The MPRP is currently pending approval from the Maryland Public Service Commission, which isn't expected to decide on the project until at least February 2027. The PSEG urged Maryland regulators to reevaluate this timeline in October 2025, saying that the company hoped to bring the MPRP power line online by June 2027.

==Route==
The MPRP's route was finalized in October 2024. Going from east to west, the transmission line begins just north of Maryland Route 439 in northern Baltimore County. It then follows a westward path through Carroll and Frederick counties, crossing Interstate 83 west of Westminster, Route 26, Interstate 70 east of Frederick, and Interstate 270 south of Frederick before terminating. The power line would cut through multiple farms and affect more than 350 parcels.

==Opposition==
By early July 2024, local farmers, homeowners, and environmental advocates began organizing against the project through Facebook groups such as Stop MPRP, which grew to over 10,000 members in January 2025. Several property owners also warned that their land could be taken from them using eminent domain; according to PSEG's website, invoking eminent domain to secure land for the power line would be an "option of last resort" following good faith efforts to negotiate with property owners. During a March 2025 WBFF town hall, Maryland governor Wes Moore said that he does "not believe in eminent domain" on a wide scale as the current MPRP proposal would demand.

Republican state lawmakers began organizing hearings with PSEG executives as word began to spread, where they attempted to answered questions residents had about the proposed power line. County officials in Baltimore, Carroll, and Frederick counties have also passed resolutions opposing the project. In September 2024, a bipartisan group of Baltimore County lawmakers wrote a letter to PJM Interconnection to demand more transparency about its plans for the MPRP power line. In November 2024, Democratic Governor Wes Moore expressed "grave concerns" with the MPRP power line project, organizing a meeting with PSEG and PJM executives to discuss "serious reservations about how this project has been conducted thus far, and the type of engagement I expect with our communities". As of November 2025, Moore has not acted to stop the power line.

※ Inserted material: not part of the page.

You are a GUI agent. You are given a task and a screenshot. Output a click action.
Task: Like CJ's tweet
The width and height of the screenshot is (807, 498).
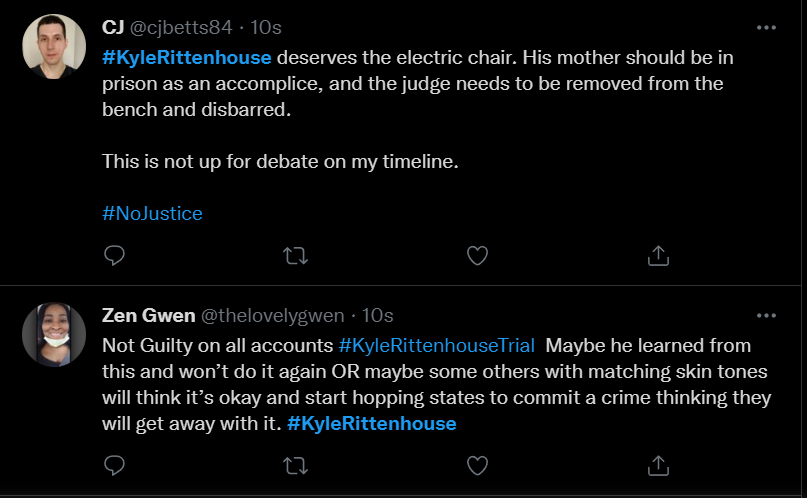(x=478, y=256)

In November 2024, the Chesapeake Bay Foundation released a study finding that the MPRP's proposed route would run through 514 acres of protected land, including vulnerable forests, high-quality watersheds, and a portion of Gunpowder Falls State Park. In March 2025, the Maryland Office of People's Counsel released a report finding that the state would not need any new generation or additional transmission to meet its electric demand through 2042.

In April 2025, amid resistance from landowners, PSEG sought court permission to temporarily access 90 properties for survey work related to the MPRP. U.S. District Court Judge ruled in PSEG's favor in June 2025, saying the company showed its project would be delayed significantly at substantial cost if it was denied access for surveying. In August 2025, PSEG requested protection from the United States Marshals Service after its surveying crews allegedly faced multiple threats while attempting to access private land, including one instance in which a survey team was threatened with gun violence and another where survey team members were almost hit with an all-terrain vehicle. The request for U.S. Marshal protection was rejected in September 2025, after respondents said that they would comply with all court orders and cooperate with PSEG's access to their properties. In October 2025, PSEG sought court permission to prohibit hunting on private properties on days it may be completing field surveys, which was granted in November 2025. In March and April 2026, U.S. District judge Adam B. Abelson ordered for U.S. marshals to accompany PSEG agents while they performed surveying work on properties owned by certain property owners who had allegedly made violent threats toward surveyors.